BRANO FORNITO =
· · · ·

Conclusioni delle parti

11
I ricorrenti chiedono che il Tribunale voglia:

annullare la decisione impugnata nella parte in cui respinge la registrazione del marchio richiesto per i prodotti rientranti nelle classi 9 e 10;

condannare l’UAMI alle spese.

12
L’UAMI chiede che il Tribunale voglia:

respingere il ricorso;

condannare i ricorrenti alle spese.


In diritto

13
I ricorrenti sostengono che la commissione di ricorso ha ingiustamente respinto la domanda di registrazione del marchio LIMO in applicazione dell’art. 7 del regolamento n. 40/94, per i prodotti appartenenti alle classi 9 e 10. A sostegno del loro ricorso essi fanno valere, in sostanza, due motivi, vertenti rispettivamente su una violazione dell’art. 7, n. 1, lett. c), del regolamento n. 40/94 e su una violazione dell’art. 7, n. 1, lett. b), del detto regolamento.

Sul motivo vertente sulla violazione dell’art. 7, n. 1, lett. c), del regolamento n. 40/94

Argomenti delle parti

14
I ricorrenti contestano il fatto che il marchio richiesto possa essere considerato descrittivo della specie e della destinazione dei prodotti in questione.

15
In primo luogo, essi osservano che i segni LIMO e LIMOS non sono noti al pubblico di riferimento come abbreviazioni delle espressioni «Laser Intensity Modulation» o «Laser Intensity Modulation System». Pertanto, affermano che non esiste alcun imperativo di disponibilità rispetto ai detti segni.

16
Al riguardo, i ricorrenti rilevano che l’«Internationale Enzyklopädie der Abkürzungen und Akronyme in Wissenschaft und Technik» (Enciclopedia internazionale delle abbreviazioni e degli acronimi nelle scienze e nella tecnica), rivista dal sig. Peschke (Monaco, 1998), non contiene «LIMOS» come abbreviazione del sintagma «Laser Intensity Modulation System».

17
Peraltro, essi osservano che il segno LIMOS viene generalmente utilizzato su Internet come abbreviazione del termine «limousines» in ambito automobilistico e solo sporadicamente nel senso di «Laser Intensity Modulation System» in relazione a fotocopiatrici o a sistemi di riproduzione. Infatti, secondo i ricorrenti, la circostanza che le ricerche svolte su Internet dall’UAMI abbiano fruttato solamente tre risultati contenenti l’abbreviazione «LIMOS» nel senso di «Laser Intensity Modulation System» dimostrerebbe che la sequenza di lettere «LIMOS» non costituisce un’abbreviazione generalmente nota né utilizzata nei settori specialistici in questione.

· · · ·

ELENCO RIPORTATO =

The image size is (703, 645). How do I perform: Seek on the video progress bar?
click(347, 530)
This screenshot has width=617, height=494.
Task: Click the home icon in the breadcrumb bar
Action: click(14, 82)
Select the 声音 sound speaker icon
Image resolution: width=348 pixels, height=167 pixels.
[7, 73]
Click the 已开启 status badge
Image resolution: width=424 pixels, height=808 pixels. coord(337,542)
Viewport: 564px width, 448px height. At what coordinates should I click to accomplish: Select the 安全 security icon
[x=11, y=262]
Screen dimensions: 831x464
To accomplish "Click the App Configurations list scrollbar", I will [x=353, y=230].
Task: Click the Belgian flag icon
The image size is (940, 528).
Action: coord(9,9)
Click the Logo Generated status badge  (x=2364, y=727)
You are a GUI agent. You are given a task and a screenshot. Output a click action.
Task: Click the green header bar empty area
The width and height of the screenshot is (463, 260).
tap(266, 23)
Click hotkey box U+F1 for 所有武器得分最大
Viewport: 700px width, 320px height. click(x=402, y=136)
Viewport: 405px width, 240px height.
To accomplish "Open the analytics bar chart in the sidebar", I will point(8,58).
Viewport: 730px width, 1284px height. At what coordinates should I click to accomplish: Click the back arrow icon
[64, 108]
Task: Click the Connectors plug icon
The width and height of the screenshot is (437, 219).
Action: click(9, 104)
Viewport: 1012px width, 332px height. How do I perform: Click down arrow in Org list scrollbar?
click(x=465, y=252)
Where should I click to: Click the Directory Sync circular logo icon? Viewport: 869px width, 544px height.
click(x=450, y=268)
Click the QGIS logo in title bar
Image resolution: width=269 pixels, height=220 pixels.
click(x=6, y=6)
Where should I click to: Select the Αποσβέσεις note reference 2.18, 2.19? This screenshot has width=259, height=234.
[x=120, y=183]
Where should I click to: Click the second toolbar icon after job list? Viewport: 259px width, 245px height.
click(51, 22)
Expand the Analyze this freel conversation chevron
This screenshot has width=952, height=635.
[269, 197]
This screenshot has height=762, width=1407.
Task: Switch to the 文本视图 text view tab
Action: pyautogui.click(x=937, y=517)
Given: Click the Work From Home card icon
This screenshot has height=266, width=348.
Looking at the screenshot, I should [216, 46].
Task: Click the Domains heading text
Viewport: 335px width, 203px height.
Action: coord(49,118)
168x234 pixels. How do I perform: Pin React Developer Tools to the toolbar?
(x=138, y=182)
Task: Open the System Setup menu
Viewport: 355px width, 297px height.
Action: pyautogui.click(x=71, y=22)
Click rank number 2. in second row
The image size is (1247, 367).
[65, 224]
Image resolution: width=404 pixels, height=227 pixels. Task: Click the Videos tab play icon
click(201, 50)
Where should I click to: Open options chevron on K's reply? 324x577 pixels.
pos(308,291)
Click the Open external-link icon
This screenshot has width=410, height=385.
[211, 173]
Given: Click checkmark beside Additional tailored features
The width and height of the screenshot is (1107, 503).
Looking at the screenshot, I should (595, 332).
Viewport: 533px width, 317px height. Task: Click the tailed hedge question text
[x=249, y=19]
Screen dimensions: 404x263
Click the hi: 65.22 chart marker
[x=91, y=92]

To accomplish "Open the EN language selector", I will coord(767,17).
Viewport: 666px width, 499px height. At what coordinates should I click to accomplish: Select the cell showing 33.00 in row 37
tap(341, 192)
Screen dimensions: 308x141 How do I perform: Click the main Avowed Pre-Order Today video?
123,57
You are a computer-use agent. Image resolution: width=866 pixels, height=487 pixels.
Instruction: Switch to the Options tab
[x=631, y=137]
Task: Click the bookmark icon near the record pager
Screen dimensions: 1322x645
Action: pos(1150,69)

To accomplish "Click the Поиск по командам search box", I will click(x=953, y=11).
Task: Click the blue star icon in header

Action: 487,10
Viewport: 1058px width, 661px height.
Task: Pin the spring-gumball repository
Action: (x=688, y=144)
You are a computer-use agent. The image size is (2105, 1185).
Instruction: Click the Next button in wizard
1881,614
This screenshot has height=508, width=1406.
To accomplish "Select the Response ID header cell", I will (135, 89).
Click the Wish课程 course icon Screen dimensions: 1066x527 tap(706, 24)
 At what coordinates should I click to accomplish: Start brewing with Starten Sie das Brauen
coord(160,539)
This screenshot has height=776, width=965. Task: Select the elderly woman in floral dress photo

· · · ·

COMPITO = Estrai testualmente dal brano sul marchio LIMO, riportato prima dell'elenco, la parte che va da "Argomenti delle parti" fino a "ai detti segni." compreso.

RISPOSTA =
Argomenti delle parti

14
I ricorrenti contestano il fatto che il marchio richiesto possa essere considerato descrittivo della specie e della destinazione dei prodotti in questione.

15
In primo luogo, essi osservano che i segni LIMO e LIMOS non sono noti al pubblico di riferimento come abbreviazioni delle espressioni «Laser Intensity Modulation» o «Laser Intensity Modulation System». Pertanto, affermano che non esiste alcun imperativo di disponibilità rispetto ai detti segni.